Now, they sang Allama Nasir's Burushaski poetry alongside Arabic and Persian ritualistic material, without fully understanding its meanings.
The people's ears, eyes, and minds were attuned to Arabic and Persian languages for performing religious rituals.
In such an environment, how did Allama Nasir carve out space for Burushaski as a literary language?
I’m not exactly sure.
However, I do have a sense of how Asmatullah Mushfiq created space for Wakhi as a literary language in Gojal, and emerged as the Father of Wakhi Literature.
Baqrabaqo hamizanam!
(2)
One day in my childhood, someone sang a Wakhi devotional poem at Dalgiram Jamatkhana, the oldest one in Gulmit, built in the 1930s.

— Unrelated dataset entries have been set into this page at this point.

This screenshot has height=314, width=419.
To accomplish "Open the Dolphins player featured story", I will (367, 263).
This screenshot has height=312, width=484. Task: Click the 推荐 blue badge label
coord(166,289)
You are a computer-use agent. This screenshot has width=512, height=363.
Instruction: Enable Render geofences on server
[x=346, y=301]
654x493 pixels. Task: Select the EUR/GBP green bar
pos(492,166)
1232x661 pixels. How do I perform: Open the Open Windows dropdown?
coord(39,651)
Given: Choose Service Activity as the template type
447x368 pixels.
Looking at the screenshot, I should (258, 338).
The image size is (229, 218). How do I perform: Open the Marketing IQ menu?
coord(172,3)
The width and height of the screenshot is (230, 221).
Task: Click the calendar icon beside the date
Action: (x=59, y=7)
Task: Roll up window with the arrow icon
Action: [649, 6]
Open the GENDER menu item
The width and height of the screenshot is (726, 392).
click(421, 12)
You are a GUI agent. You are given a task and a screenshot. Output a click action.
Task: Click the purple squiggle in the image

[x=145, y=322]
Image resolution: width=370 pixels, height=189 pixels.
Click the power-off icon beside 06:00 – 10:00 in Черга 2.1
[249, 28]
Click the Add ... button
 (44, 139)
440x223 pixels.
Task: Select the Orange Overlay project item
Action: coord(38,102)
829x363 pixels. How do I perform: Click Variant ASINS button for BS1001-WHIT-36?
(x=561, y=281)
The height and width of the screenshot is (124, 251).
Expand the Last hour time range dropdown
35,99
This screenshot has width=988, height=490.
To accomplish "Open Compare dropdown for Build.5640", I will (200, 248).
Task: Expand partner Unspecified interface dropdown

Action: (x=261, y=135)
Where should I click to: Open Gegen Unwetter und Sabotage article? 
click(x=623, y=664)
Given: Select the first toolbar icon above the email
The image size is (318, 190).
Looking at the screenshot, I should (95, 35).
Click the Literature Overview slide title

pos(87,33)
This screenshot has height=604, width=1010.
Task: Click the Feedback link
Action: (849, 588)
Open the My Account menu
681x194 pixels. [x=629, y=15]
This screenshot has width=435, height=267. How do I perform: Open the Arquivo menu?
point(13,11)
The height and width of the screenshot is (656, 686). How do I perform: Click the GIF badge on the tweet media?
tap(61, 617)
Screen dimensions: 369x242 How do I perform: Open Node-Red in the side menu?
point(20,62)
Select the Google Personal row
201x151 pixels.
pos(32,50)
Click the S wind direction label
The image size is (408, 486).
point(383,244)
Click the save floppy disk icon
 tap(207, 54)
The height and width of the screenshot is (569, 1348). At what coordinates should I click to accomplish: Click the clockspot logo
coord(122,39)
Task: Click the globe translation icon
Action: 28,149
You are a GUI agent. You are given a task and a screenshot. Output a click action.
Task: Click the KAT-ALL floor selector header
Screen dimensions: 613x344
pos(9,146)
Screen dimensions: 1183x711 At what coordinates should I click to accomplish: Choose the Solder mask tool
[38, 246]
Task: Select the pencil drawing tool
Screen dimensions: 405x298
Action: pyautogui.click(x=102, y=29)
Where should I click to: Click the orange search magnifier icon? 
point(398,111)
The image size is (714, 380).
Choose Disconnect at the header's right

It raised the eyebrows of some men and made the boys giggle.
In our semi-literate Wakhi society, Burushaski had been accepted as the third language of Islam and Ismailism, after Arabic and Persian.
Hence, Wakhi, once the language of Ismaili preachers from Central Asia, faced silent resistance in the jamatkhanas in the latter half of the twentieth century.
I still remember a line some boys sang afterward in jest:
"Moulayi Karimjon, Odami parishon!"
Later, I learned it was written by Asmatullah Mushfiq, a khalifa from the remote Chipursun Valley.
(The self-styled guardians of Gulmit often dismissed people from smaller villages, as if Gulmit were a world unto itself.)
Despite this, Asmatullah Mushfiq became an iconic literary figure when I read a Persian poem of his in the now-defunct monthly Ismaili Bulletin.
The Urdu translation of Mushfiq's Sufi poem was by none other than Allama Nasir himself.
Both were self-taught scholars with primary schooling.
At that time, Mushfiq was unpublished, while Allama Nasir was a published author with famous works, including Dewan-e-Nasiri, the first anthology of Burushaski poetry.
Tazim ka salam!
(3)
In the ninth grade, I met Asmatullah Mushfiq's talented son, Rehmat Ali, who became my classmate and hostelmate in Gilgit.
Rehmat Ali would occasionally speak of his iconic father's literary life but was more interested in mathematics than literature.
One day, Rehmat Ali announced that his father planned to open a bookstore in Gilgit City.
It surprised me more than it impressed me.
Still, I appreciated the book business plan of a villager in the capital city of Gilgit-Baltistan.
(I did so because I worshipped books and admired bookstores of the city, especially the Pirzada & Sons.)
Mushfiq had named his bookstore after Al-Biruni, the eleventh-century Muslim polymath known as the Father of Comparative Religion.
I would see Mushfiq sitting and reading at his small bookstore, but neither did Rehmat introduce me to his renowned father, nor did I, a star student, bother to approach him.
Sadly, the bookstore closed sooner than expected.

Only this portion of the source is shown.